START MATERIAL TO PROCESS
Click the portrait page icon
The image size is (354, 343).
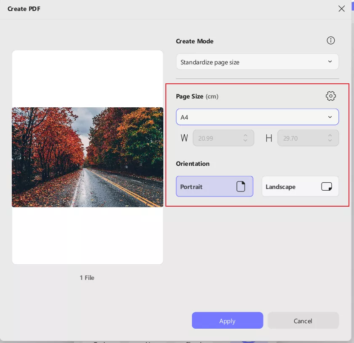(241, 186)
END MATERIAL TO PROCESS
START MATERIAL TO PROCESS
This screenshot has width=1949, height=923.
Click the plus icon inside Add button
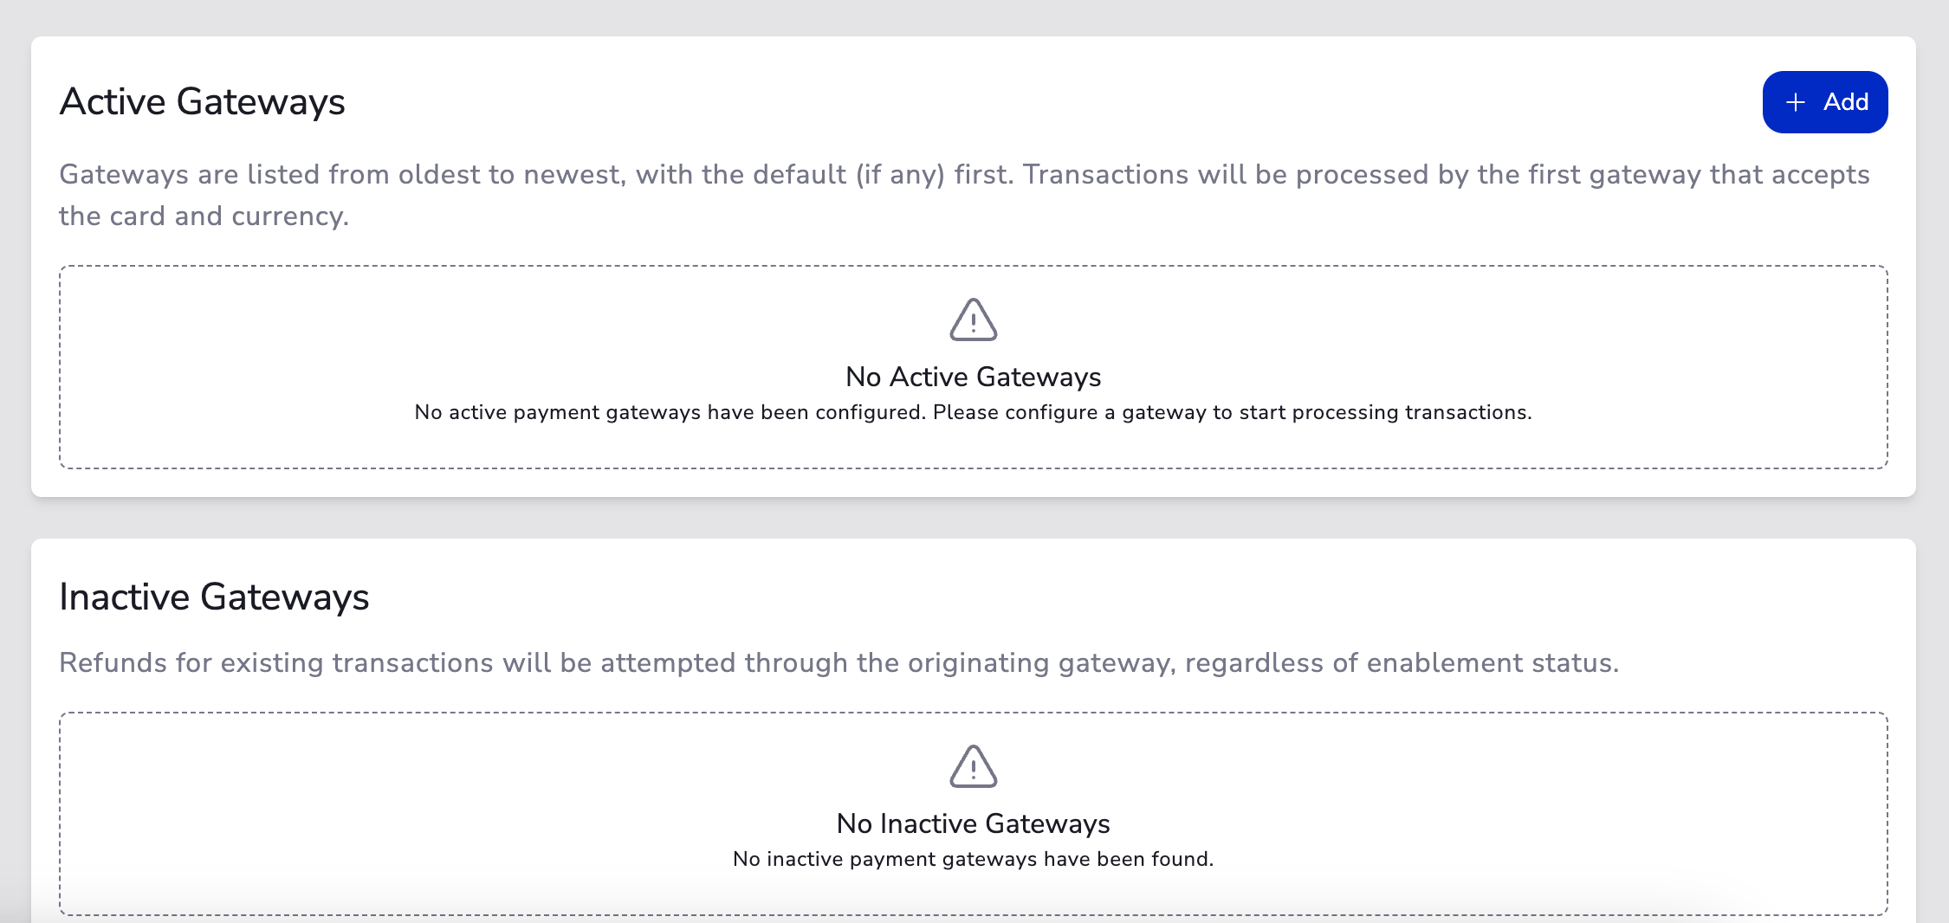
END MATERIAL TO PROCESS
START MATERIAL TO PROCESS
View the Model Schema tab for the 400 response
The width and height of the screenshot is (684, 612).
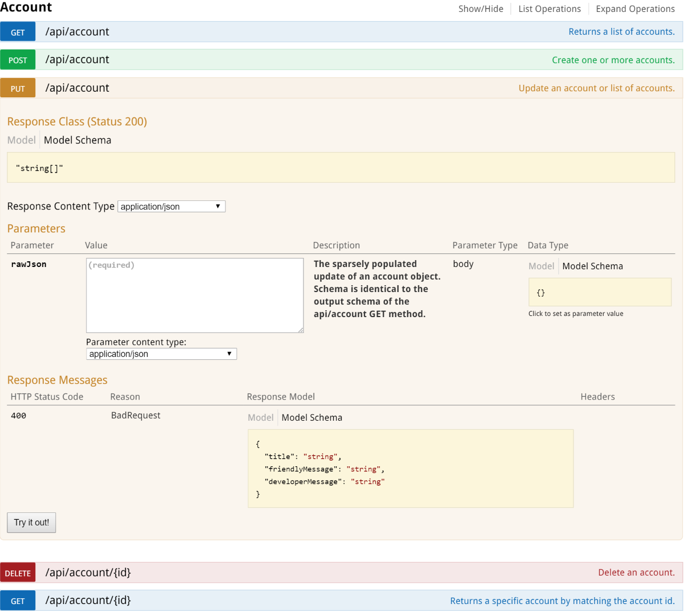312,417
END MATERIAL TO PROCESS
=== REQUIRED ACTION ===
Pull out every line holding "icon" from the records above, and copy it.

=== EXERCISE OUTPUT ===
Click the portrait page icon
Click the plus icon inside Add button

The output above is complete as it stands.